• **Directions for this task**:
Return the stretch of the consulting agreement below from "NOW THEREFORE, in" through "Section 1, above.", copied character for character.

• **Document text**:

╭──

INDEPENDENT CONSULTING AGREEMENT

 

This Independent Consulting Agreement (“Agreement”), effective as of the 15 th day of March, 2009 (“Effective Date”) is entered into by and between Enable Holdings, Inc., a Delaware corporation (herein referred to as the “Company”), and Salzwedel Financial Communications, Inc ., an Oregon corporation (herein referred to as the “Consultant”).

 

RECITALS:

 

WHEREAS, the Company is a publicly-held corporation with its common stock traded on the OTCBB;

 

WHEREAS, Company desires to engage the services of Consultant to represent the Company in investors' communications and public relations with existing shareholders, brokers, dealers and other investment professionals as to the Company's current and proposed activities, and to consult with management concerning such Company activities;

 

NOW THEREFORE, in consideration of the promises and the mutual covenants and agreements hereinafter set forth, the parties hereto covenant and agree as follows:

 

1.             Term of Consultancy .  Company hereby agrees to retain the Consultant to act in a consulting capacity to the Company, and the Consultant hereby agrees to provide services to the Company commencing immediately and ending on March 15, 2010 unless otherwise terminated earlier as provided herein.

 

2.             Duties of Consultant .  The Consultant agrees that it will generally provide the following specified consulting services through its officers and employees during the term specified in Section 1, above.

╰──

• **Provided material**:
╭──

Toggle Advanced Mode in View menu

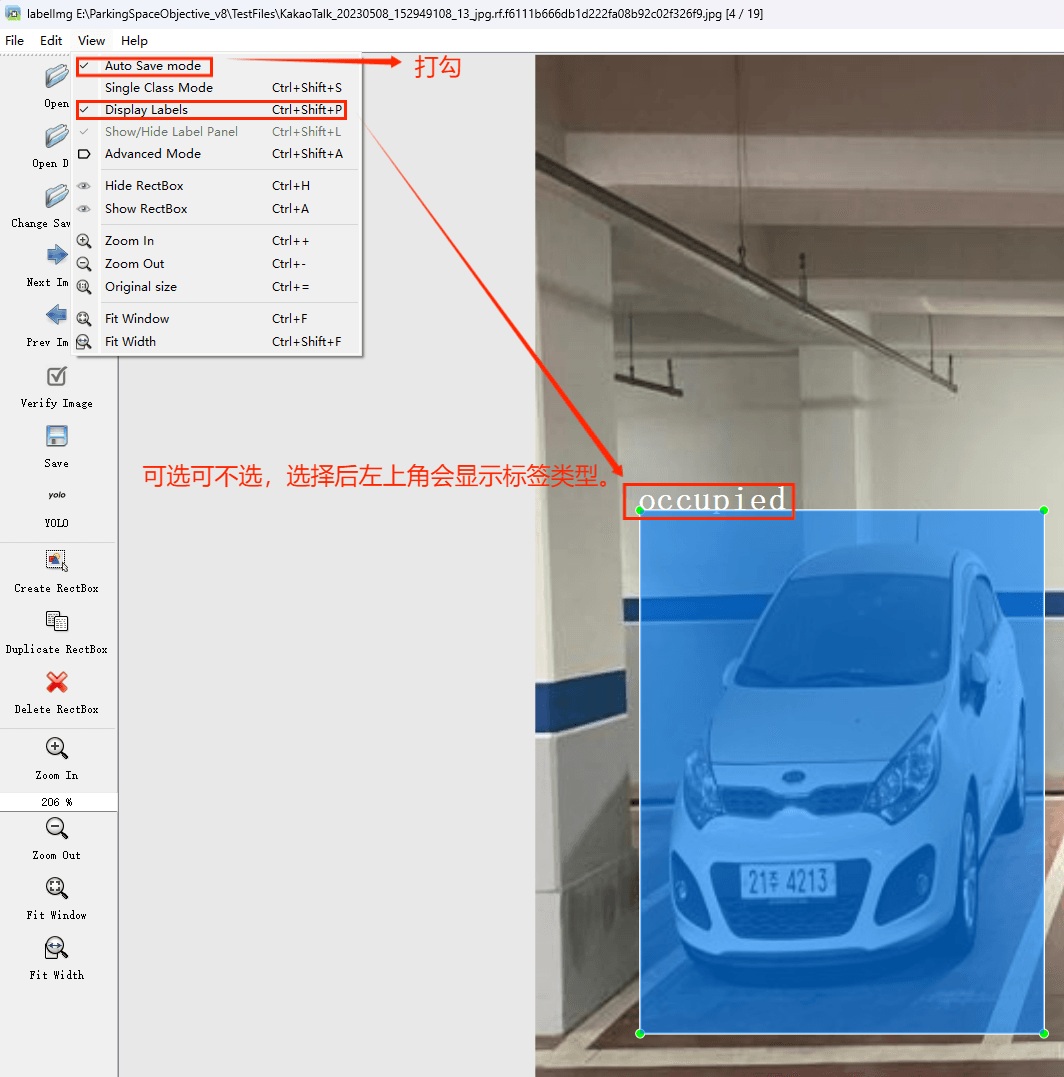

╰──

• **Answer in full**:
NOW THEREFORE, in consideration of the promises and the mutual covenants and agreements hereinafter set forth, the parties hereto covenant and agree as follows:

 

1.             Term of Consultancy .  Company hereby agrees to retain the Consultant to act in a consulting capacity to the Company, and the Consultant hereby agrees to provide services to the Company commencing immediately and ending on March 15, 2010 unless otherwise terminated earlier as provided herein.

 

2.             Duties of Consultant .  The Consultant agrees that it will generally provide the following specified consulting services through its officers and employees during the term specified in Section 1, above.